The classify-media ACL, is what tells IAP to study / monitor, the identified traffic for control packets before a voice call.
Here is the user guide snippet, explaining this:
"
Voice and video devices use a signaling protocol to establish, control, and terminate voice and video calls. These
control or signaling sessions are usually permitted using predefined ACLs. If the control signaling packets are
encrypted, the IAP cannot determine the dynamic ports that are used for voice or video traffic.
In these cases, the IAP has to use an ACL with the classify-media option enabled to identify the voice or video flow based on a deep packet inspection and analysis of the actual traffic. Instant identifies and prioritizes voice and video traffic
from applications such as Skype for Business, Apple Facetime, and Jabber.

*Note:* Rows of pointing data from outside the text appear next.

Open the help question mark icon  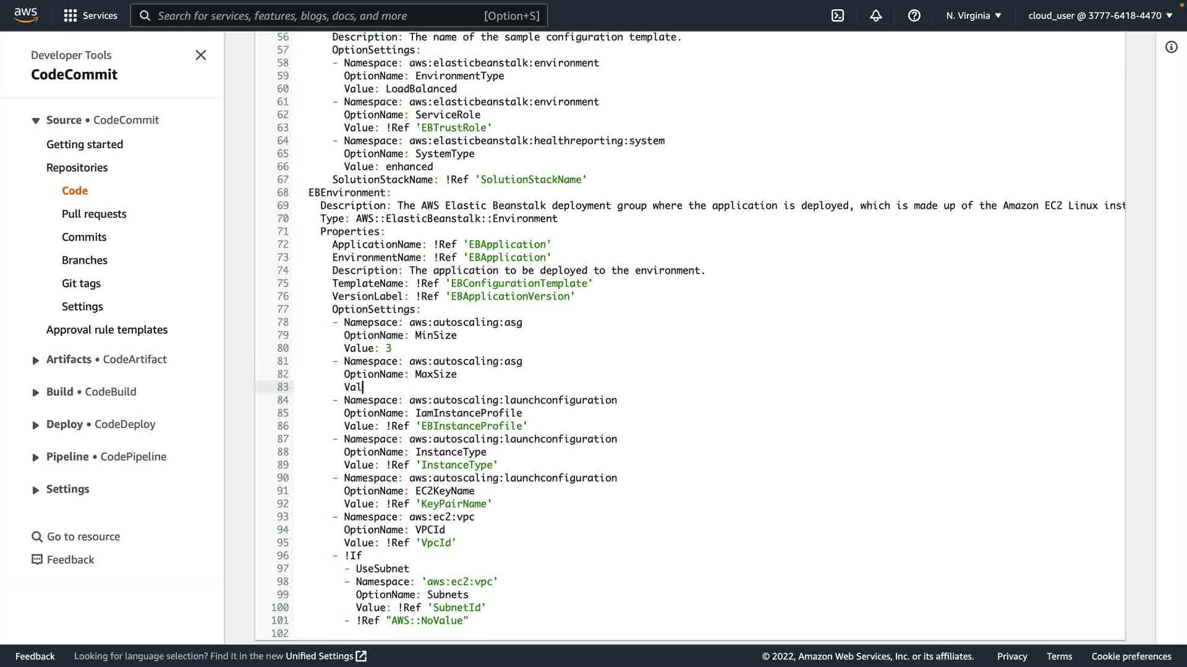[914, 15]
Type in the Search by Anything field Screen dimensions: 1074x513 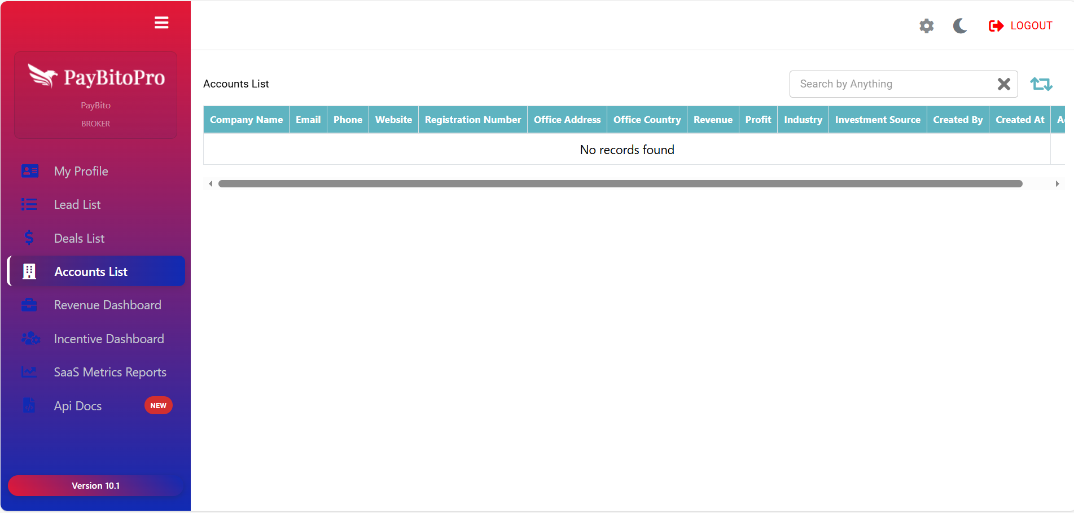tap(892, 84)
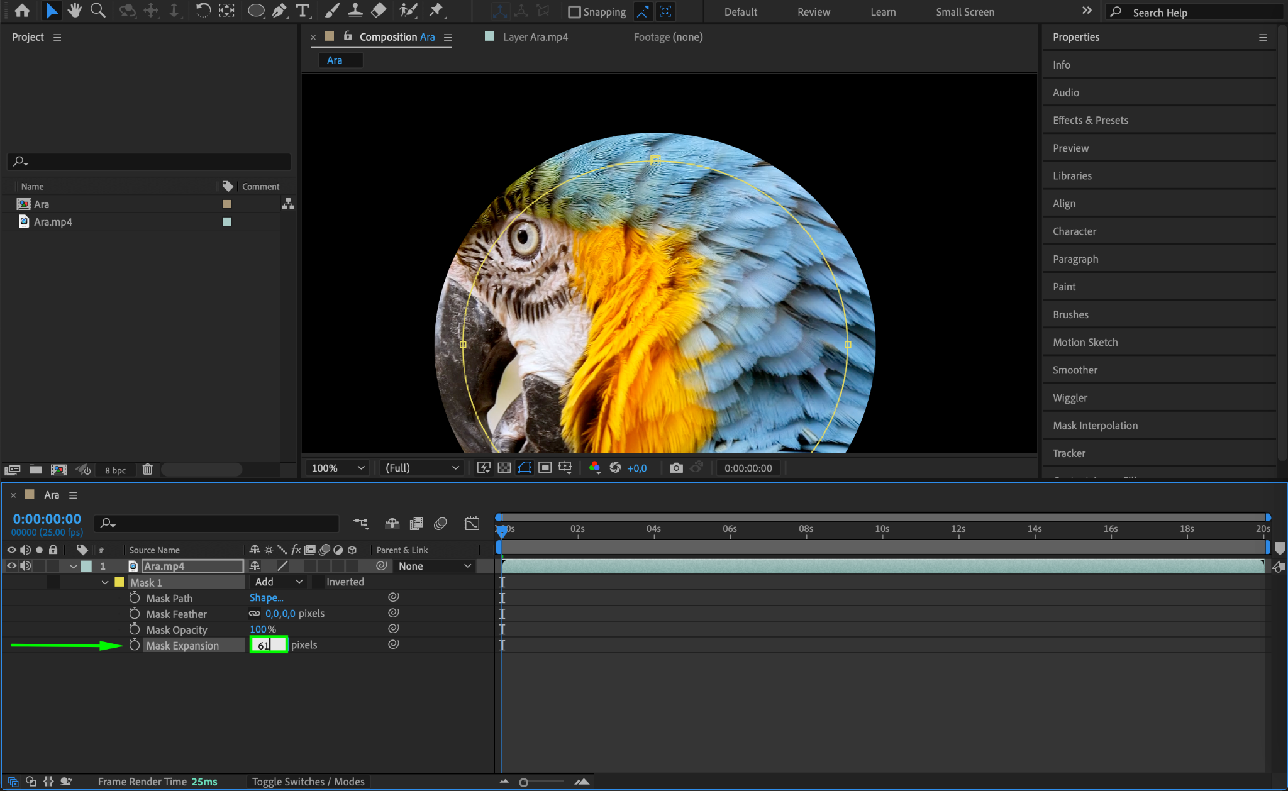Image resolution: width=1288 pixels, height=791 pixels.
Task: Select the Zoom tool in toolbar
Action: [97, 11]
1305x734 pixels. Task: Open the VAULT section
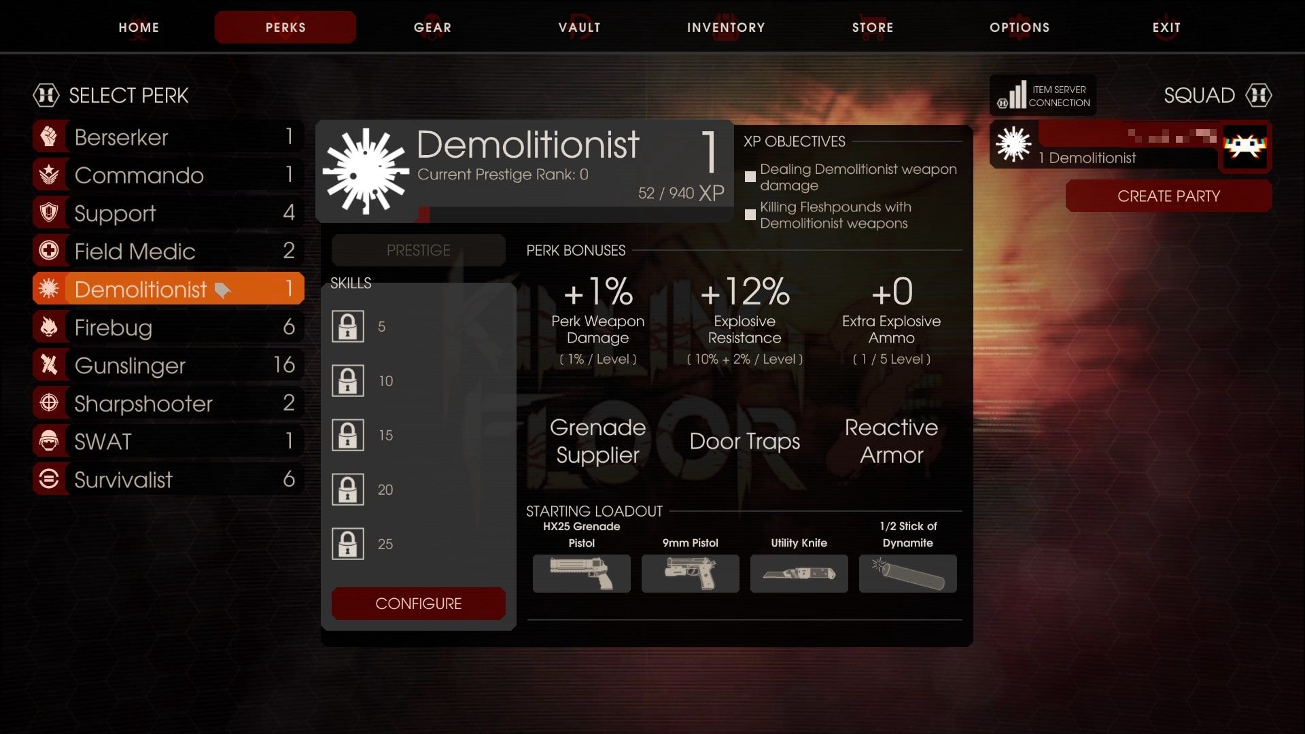[577, 27]
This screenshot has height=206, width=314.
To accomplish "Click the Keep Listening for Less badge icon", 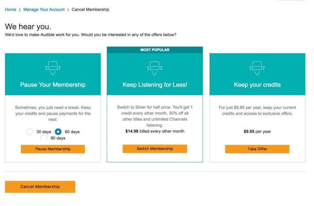I will coord(155,68).
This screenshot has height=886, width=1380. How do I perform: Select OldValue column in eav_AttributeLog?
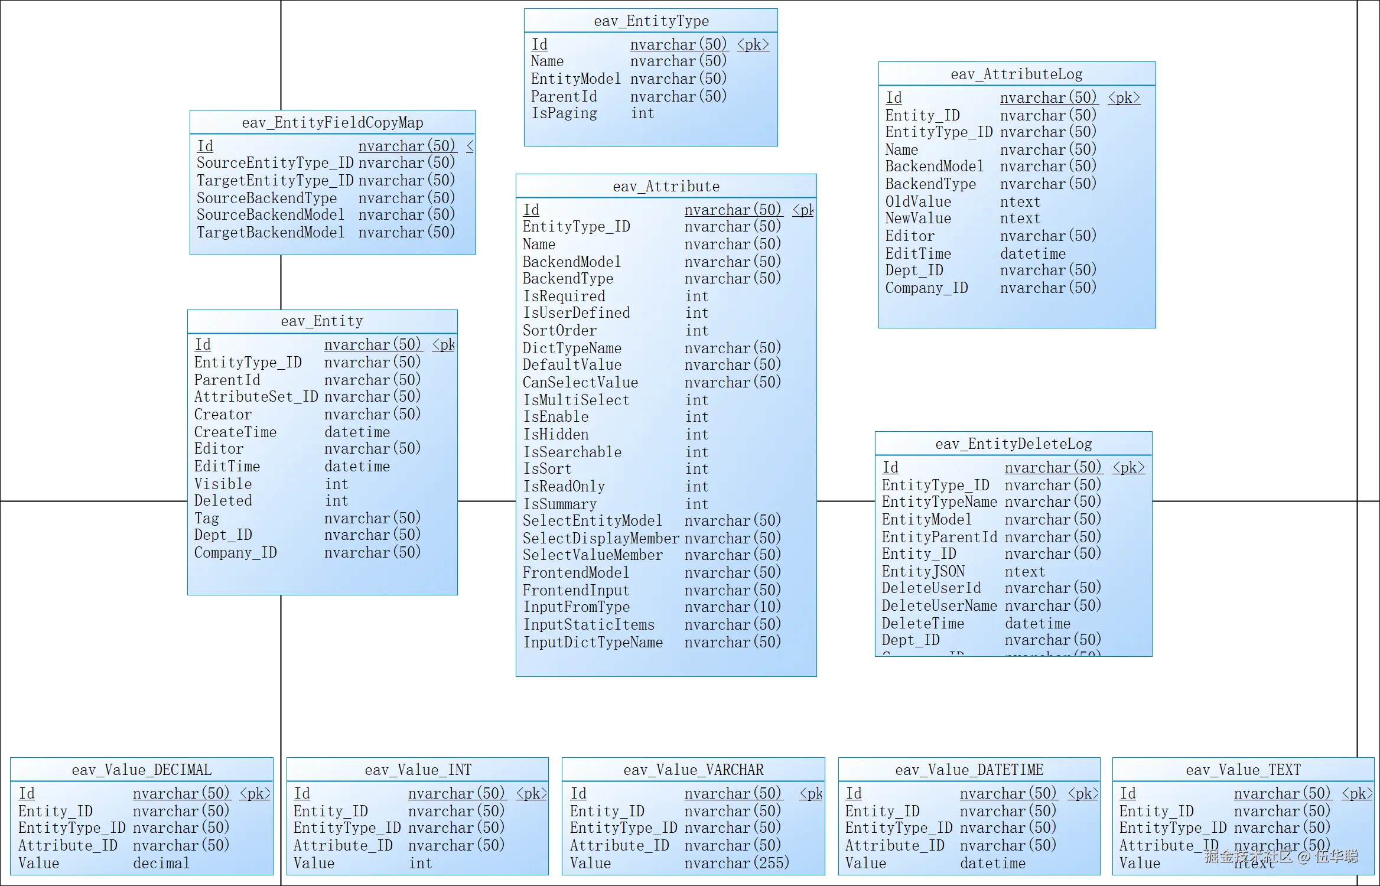pyautogui.click(x=918, y=202)
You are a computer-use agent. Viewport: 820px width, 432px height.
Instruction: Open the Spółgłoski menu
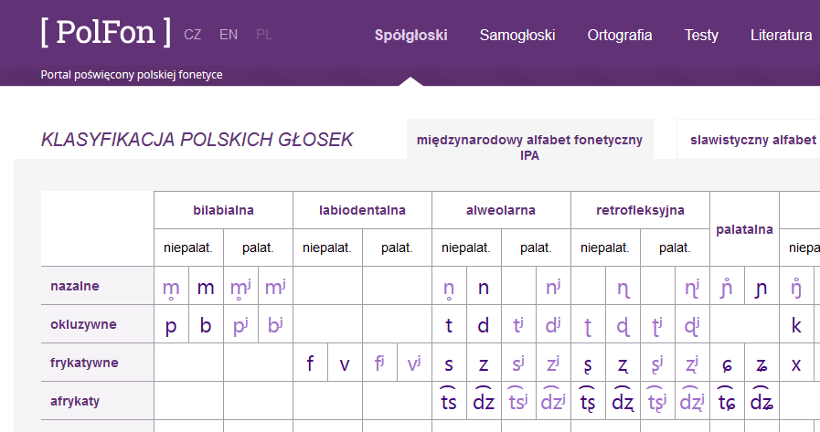tap(410, 36)
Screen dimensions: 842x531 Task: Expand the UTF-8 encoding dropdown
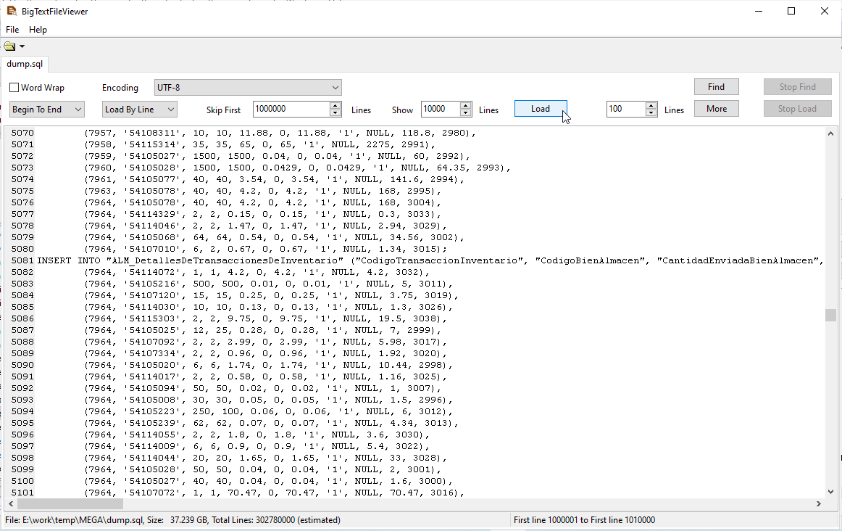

Skype for Business uses Session Initiation Protocol (SIP) over TLS or HTTPS to establish, control, and terminate
voice and video calls. Apple Facetime uses Extensible Messaging and Presence Protocol (XMPP) over TLS or
HTTPS for these functions.
The following CLI example shows the media classification for VoIP calls:
(Instant AP)(config)# wlan access-rule example_s4b_test
(Instant AP)(example_s4b_test)# rule alias <domain_name_for_S4B_server> match tcp 443 443 permit log classify-media
(Instant AP)(example_s4b_test)# rule any any match tcp 5060 5060 permit log classify-media
(Instant AP)(example_s4b_test)# rule any any match tcp 5061 5061 permit log classify-media
(Instant AP)(example_s4b_test)# rule any any match tcp 5223 5223 permit log classify-media
(Instant AP)(example_s4b_test)# rule any any match any any any permit
(Instant AP)(example_s4b_test)# end
(Instant AP)# commit apply
"
Actual voice call happens on UDP ports and is automatically priotirized, to a default value of 48. If you want to use a custom value instead, then an ACL with the specified ToS value as well is needed.